ADLC: Architecture Development Life Cycle The six-stage BTABoK lifecycle: Innovate, Strategy, Plan, Transform, Utilize and Measure, Decommission. ASAP provides per-stage checkpoints and an ADLC stage coach subagent. See Section 7.1.

ADR: Architecture Decision Record A structured record of an architectural decision with context, options, tradeoffs, rationale, and outcome. Produced by the decision scribe subagent.

ASD: Architecturally Significant Decision A decision BTABoK classifies as requiring formal record. Every ASD produces an ADR or DecisionRecord.

ASR: Architecturally Significant Requirement A requirement that shapes architecture. Captured in an ASRCard under the BTABOK profile.

EARB: Enterprise Architecture Review Board A governance body reviewing Tier 1 architecture decisions. ASAP’s governance reviewer subagent assembles EARB packets; the board decides.

Decision Bias Calibrator: (BTABoK canvas) A structured check run before finalizing a decision to surface cognitive biases. Invoked by the decision scribe in Wave 2.

Governance spectrum: (BTABoK principle) The BTABoK position that governance ranges from lightweight mentoring (most work) to rigorous formal review (Tier 1 only). ASAP’s governance reviewer defaults to mentor tone.

Viewpoint: (BTABoK concept) A stakeholder-specific lens on an architecture. Represented as a ViewpointCard.

Transition Architecture: (BTABoK concept) An intermediate state between a baseline and target architecture. Modeled in roadmaps.

7. Value Model Practice

NABC: Needs, Approach, Benefits, Considerations One-page business case format BTABoK prescribes for PMO cycles. Produced by the business case drafter subagent.

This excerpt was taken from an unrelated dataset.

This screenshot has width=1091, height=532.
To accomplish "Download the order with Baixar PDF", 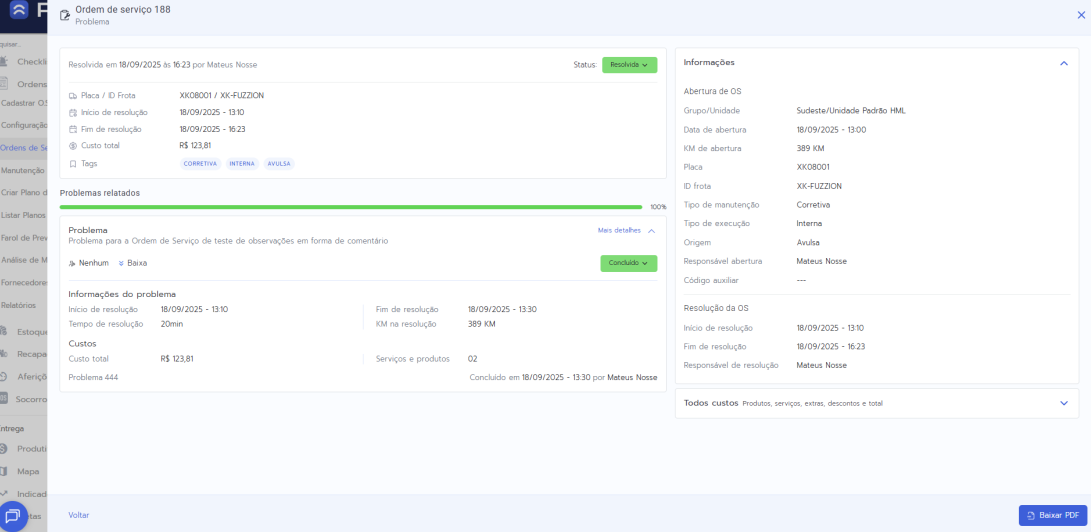I will (x=1052, y=515).
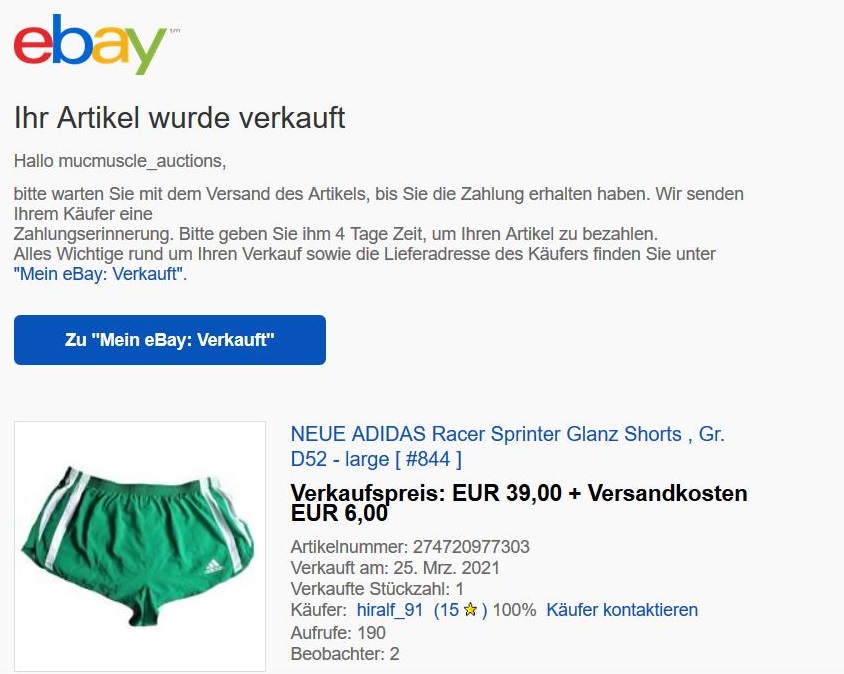This screenshot has width=844, height=674.
Task: Open the "Mein eBay: Verkauft" text link
Action: [x=99, y=274]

OKR: Objectives and Key Results Goal-setting framework used for strategic, supporting, and practice-level objectives.

KR: Key Result A measurable component of an OKR.

SMART: Specific, Measurable, Achievable, Relevant, Time-bound Criteria for writing a KR.

RVM: Rapid Value Management The BTABoK value-tracking discipline using three tiered indicators: early validation (30-90 days), leading (91 days to one year), lagging (end-state). ASAP implements a monthly RVM early check, quarterly leading review, annual lagging review.

TDR: Technical Debt Ratio BTABoK’s technical debt metric: (Remediation plus Maintenance) divided by Development, times 100. Tracked by the tech-debt portfolio analyst.

PMO: Project Management Office The organizational body that allocates funding to initiatives. BTABoK frames architects as “attacking the PMO” with business cases to shape demand.

JTBD: Jobs-to-be-Done BTABoK customer-understanding framework. Used by the stakeholder concern miner subagent during Discovery.

PESTLE: Political, Economic, Social, Technological, Legal, Environmental Strategic scan framework. Referenced in BTABoK canvas library.

NPS: Net Promoter Score Customer-satisfaction metric, used as an example KR in BTABoK objectives guidance.

Benefits Dependency Network: (BTABoK canvas) Traces digital enablers to business outcomes through enabling changes and business changes. Produced by the benefits-realization modeler subagent.

Value stream: (BTABoK concept) The end-to-end flow by which an organization delivers value to a stakeholder. Mapped by the value-stream mapper subagent.

Scorecard: (BTABoK concept) A collection of metric definitions and targets. SpecChat already defines ScorecardDefinition and MetricDefinition; ASAP reads these for refresh.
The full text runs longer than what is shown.